Q&A: Bill O'Day, Standard Life

Changing attitudes towards IT risk management is a priority at the insurance giant

O'Day: "We want to stop dealing with yesterday's incidents and focus on mitigating prospective issues"

IT delivery and support director at Standard Life, Bill O’Day, is responsible for the risk management strategy at the insurance group. He tells Computing about how the economic downturn is shaping the IT plans for that area of the business, the firm's efforts around predicting risks and the challenges he expects to face during 2009.

Can you sum up Standard Life’s approach to IT risk management?

We are not concerned with dealing with yesterday’s incidents and problems. Instead, we focus on detecting the prospective issues we may need to mitigate tomorrow. Those are the areas where we have embedded risk management as a service discipline.

The key point is to assess the risk events to determine what is the likelihood of that happening and the impact if that event happened.

There is a lot of talk in the industry about how to better manage IT risk but we’ve had a good set of processes that help us identify potential risk events for quite a while. We also do a regular monthly control self-assessment where we look at all our key risks, and we also employ [IT best practice] Cobit processes to develop appropriate governance around those things.

An important part of the process is encouraging staff to alert us to any potential hazards, but we also keep a tight control of who is accountable, consulted and informed about those particular processes.
What is the impact of those policies on the day-to-day running of IT?

We have a variety of manual and automated detective and preventative controls built into our day-to-day service elements. For example, if we have a service incident or an outage on a particular application, we investigate it to find the root cause and ascertain whether our control activities need to be adjusted to prevent a repeat occurrence.

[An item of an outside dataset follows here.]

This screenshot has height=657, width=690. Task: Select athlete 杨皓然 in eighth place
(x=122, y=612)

Our risk controls also help us take action and identify any threats before we go under production. If my colleagues in development are building applications, they would have a series of precautionary controls as part of their testing and implementation plan.

Trying to map out the relationship between risk events, incidents and key controls we need to have in place is challenging, but we are constantly refining all our processes.

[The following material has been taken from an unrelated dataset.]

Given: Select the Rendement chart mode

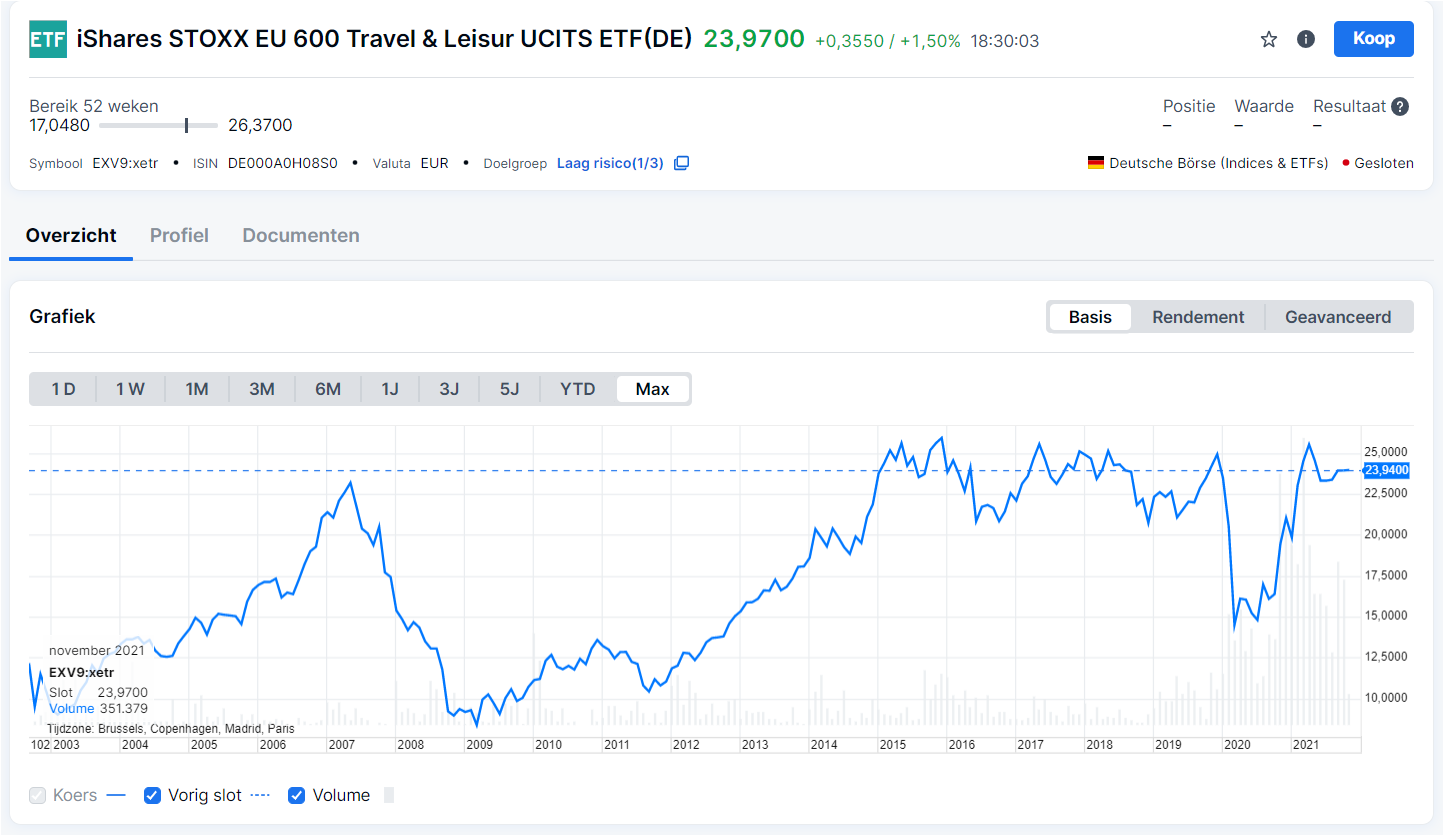Looking at the screenshot, I should click(x=1198, y=317).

Given recent events in the financial services sector, do you expect extra regulatory pressure to improve your IT risk management set-up?

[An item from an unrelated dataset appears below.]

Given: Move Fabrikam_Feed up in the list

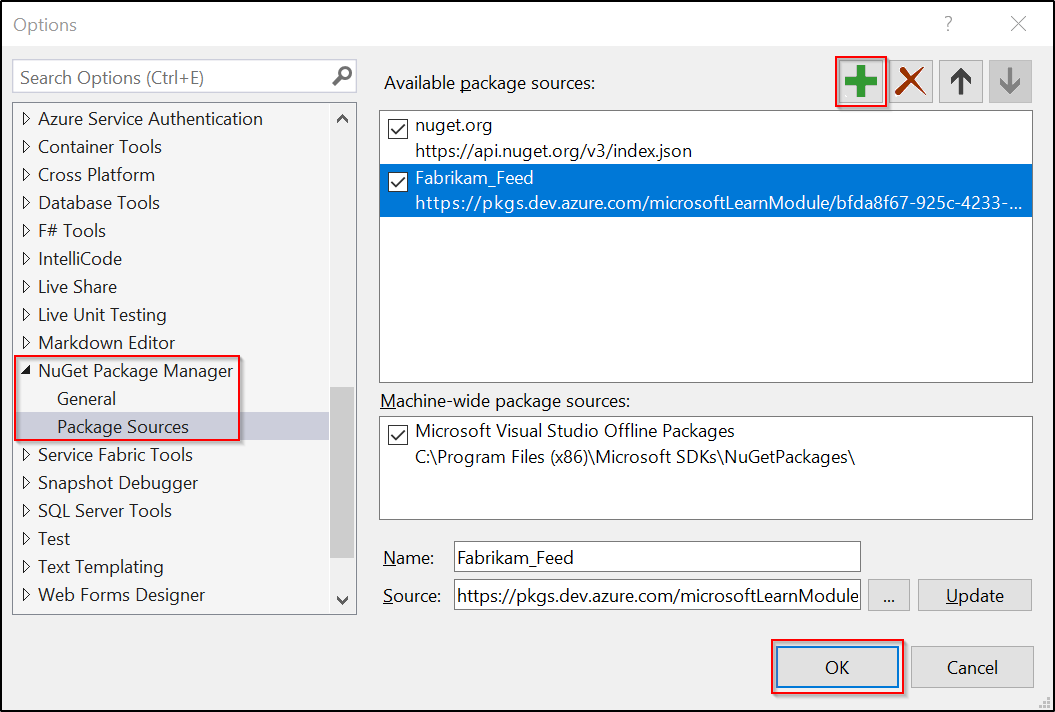Looking at the screenshot, I should tap(960, 81).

Standards in the industry increase every year and I only imagine that in the years to come, demands to be able to demonstrate good operational control will increase.

We have some obligations to the Financial Services Authority (FSA) to be able to show that we know and understand risks. So the better you control your environment, the less capital the FSA will require you to set aside for any unlikely events that may come around.

At Standard Life, we see risk management as a real business benefit as it helps us from a regulatory perspective, but it is also a key part of our operational excellence cycles. We find that rather than being a bureaucratic exercise that it initially was, we now have people who will use those processes to get their job done.

What are the opportunities for IT staff trying to get into risk management in financial services?

When looking at risk from an IT perspective, there are opportunities out there for people who understand their technical disciplines as well as the key processes they are operating in.

Since risk management processes cover multiple business functions, there is always the possibility of things dropping down in a hole in some way if you don’t have the right controls in place, so a good understanding of the process and technology and how to link those two things is essential.

What are the key projects you will be delivering on during 2009?

We will see improvement taking place in our existing processes during 2009, though we can already identify and manage risks reasonably well. The priority is to keep embedding risk processes into the business and look at things such as capability models, seeing how we can quickly identify and close down any risks and manage any variations. We want to eliminate any delays in hand-offs between identified risks, so we are doing a lot of work on speeding up those procedures.

Going forward, while we will keep introducing robust risk management frameworks, the main challenges are educational, getting people to see the benefits of doing that kind of thing. It is important to avoid seeing risk management as some kind of overhead, because it can actually add value and eliminate waste and variation in processes.